[Opening Exercise data section]

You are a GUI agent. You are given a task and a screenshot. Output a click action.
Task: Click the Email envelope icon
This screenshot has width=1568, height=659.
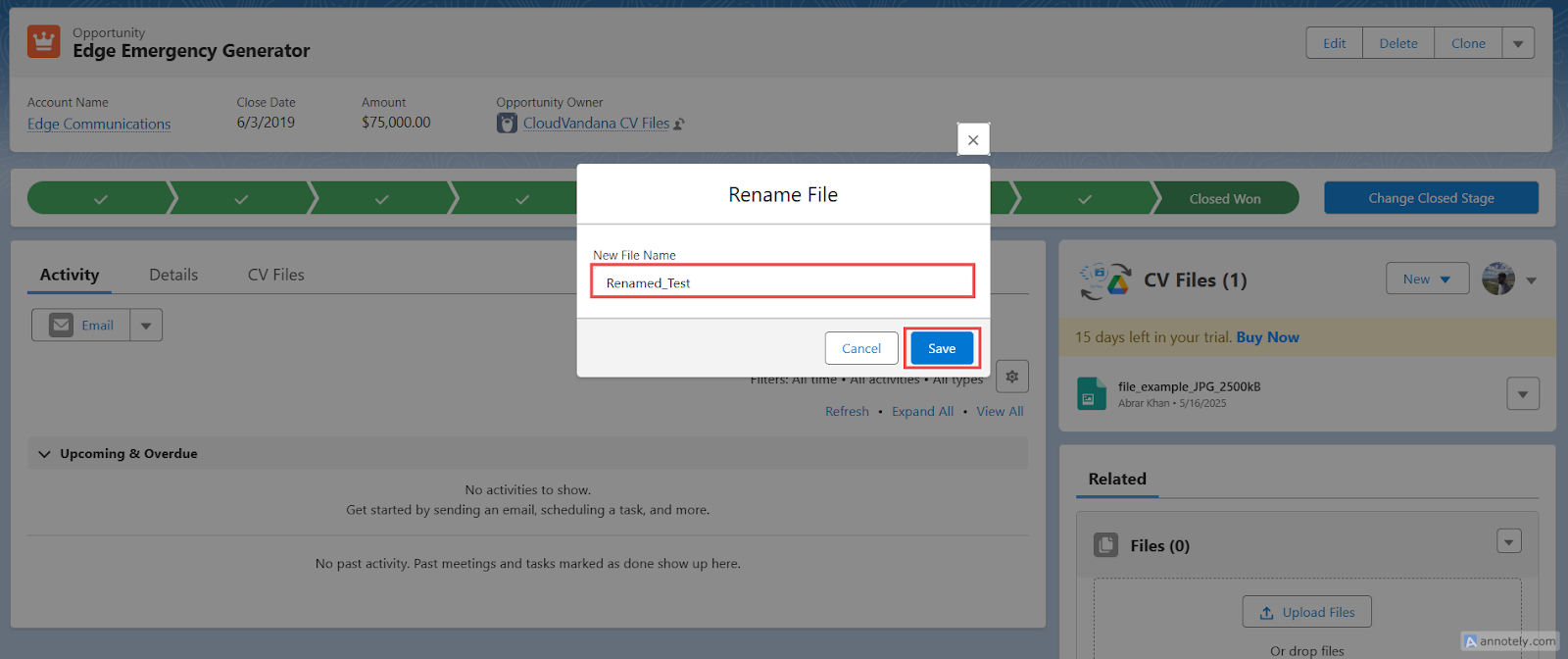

[Closing Exercise data section]
[Opening Exercise data section]

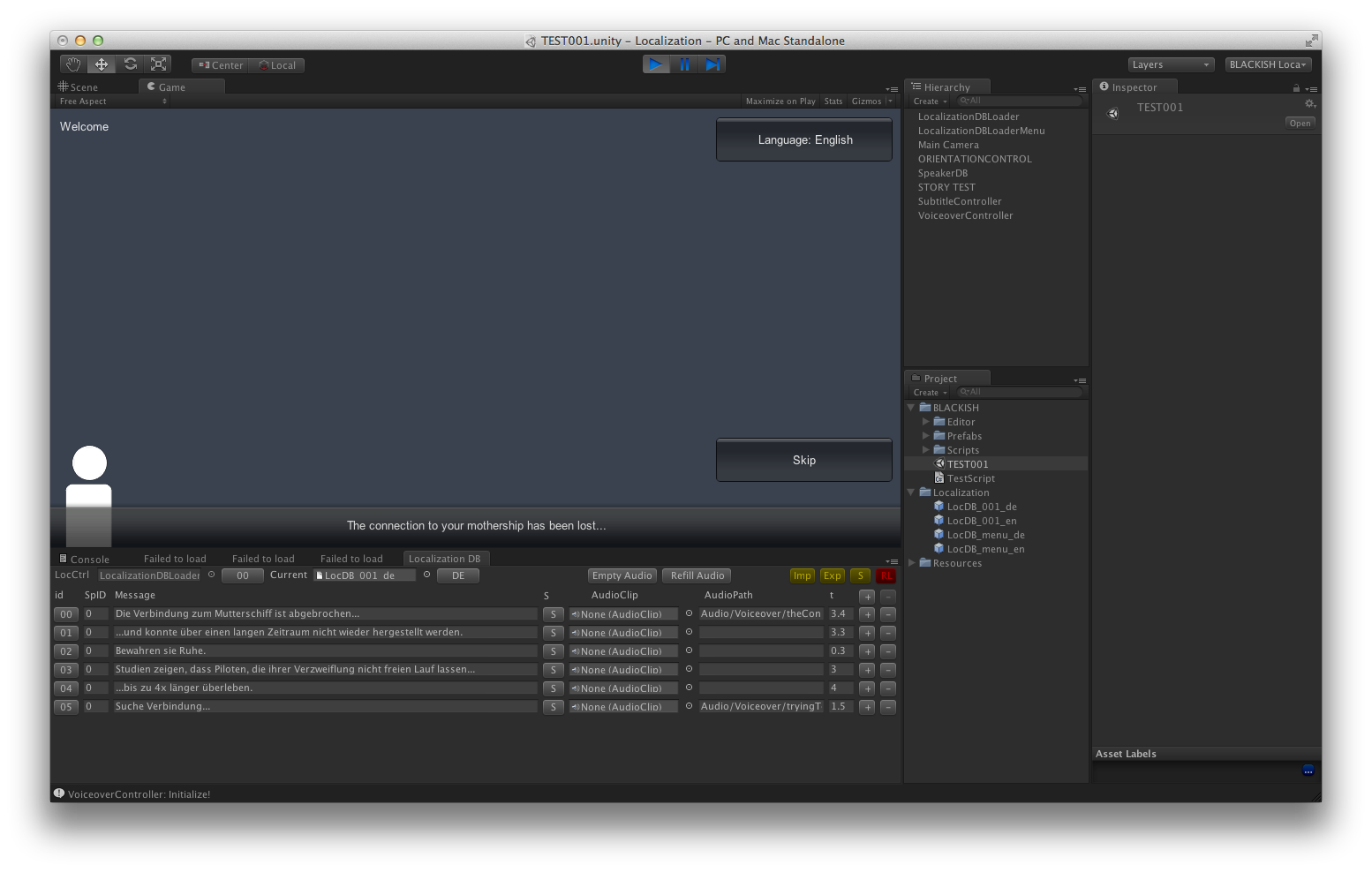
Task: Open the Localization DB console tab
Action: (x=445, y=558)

[Closing Exercise data section]

* _Work request_: Beginning with the line containing "Task: Click the Email envelope icon" in the material above, copy every line exactly until you have copied the line containing "This screenshot has width=1568, height=659.".

* _Exercise answer_:
Task: Click the Email envelope icon
This screenshot has width=1568, height=659.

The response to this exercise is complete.